====== PROVIDED INFORMATION

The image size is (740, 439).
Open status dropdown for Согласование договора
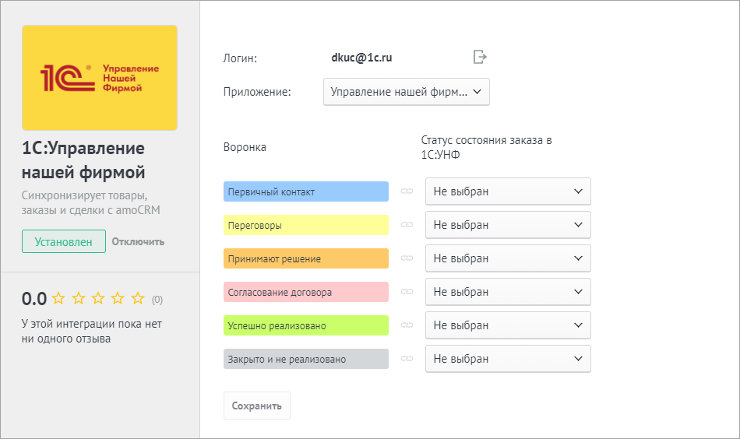[508, 292]
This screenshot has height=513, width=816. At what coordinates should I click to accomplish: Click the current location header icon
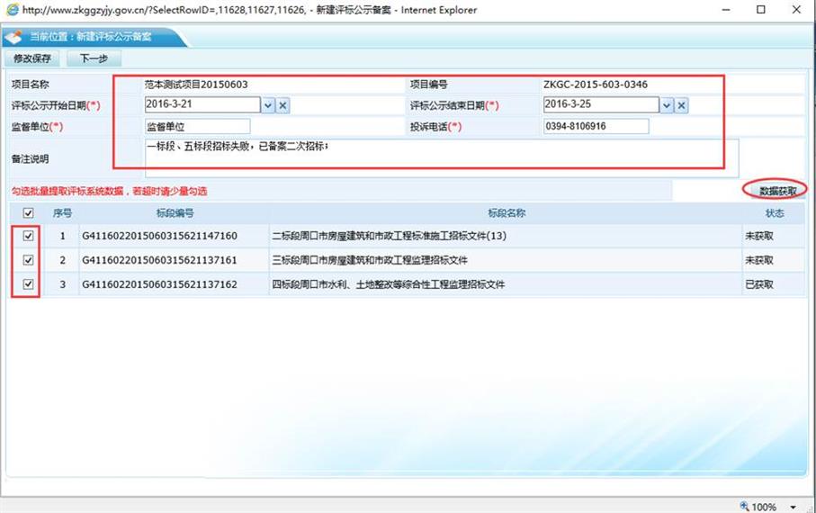[14, 38]
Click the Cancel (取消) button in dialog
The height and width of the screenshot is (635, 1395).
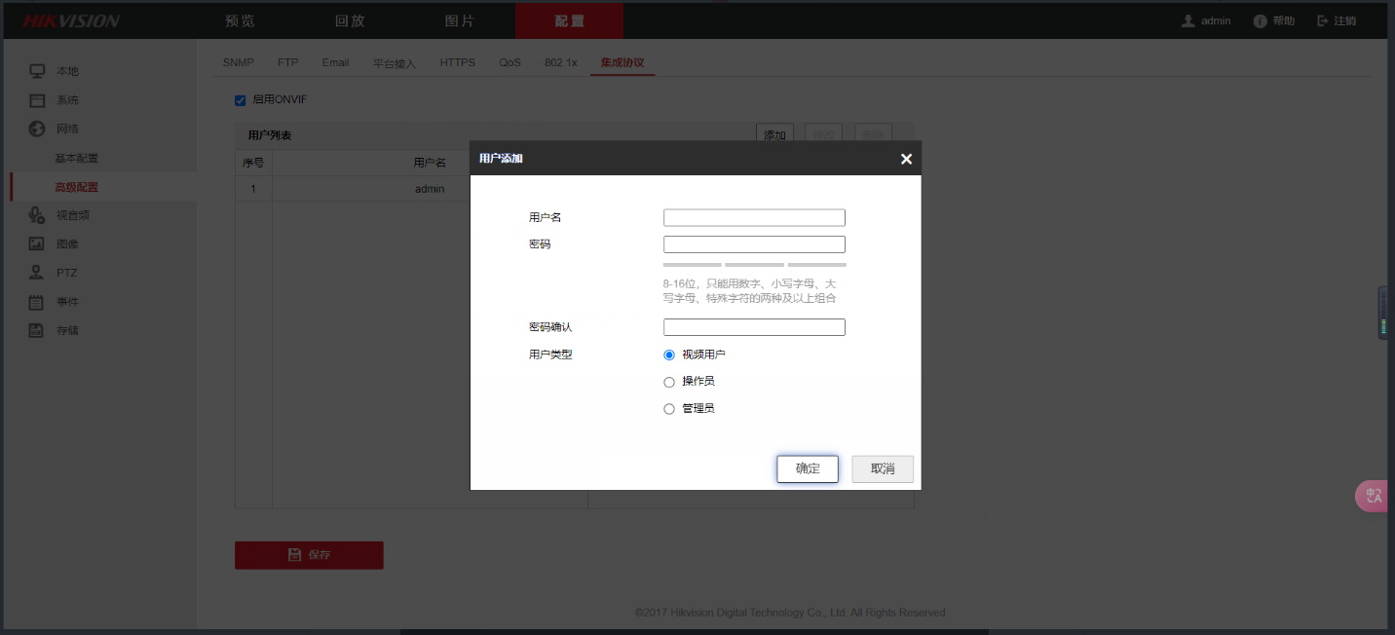click(883, 468)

============

REQUIRED WORK:
This task calls for the records to be copied exactly, without pictures.

TASK RESULT:
The image size is (740, 439).
Open status dropdown for Согласование договора
[508, 292]
This screenshot has height=513, width=816. At what coordinates should I click to accomplish: Click the current location header icon
[14, 38]
Click the Cancel (取消) button in dialog
The height and width of the screenshot is (635, 1395).
click(883, 468)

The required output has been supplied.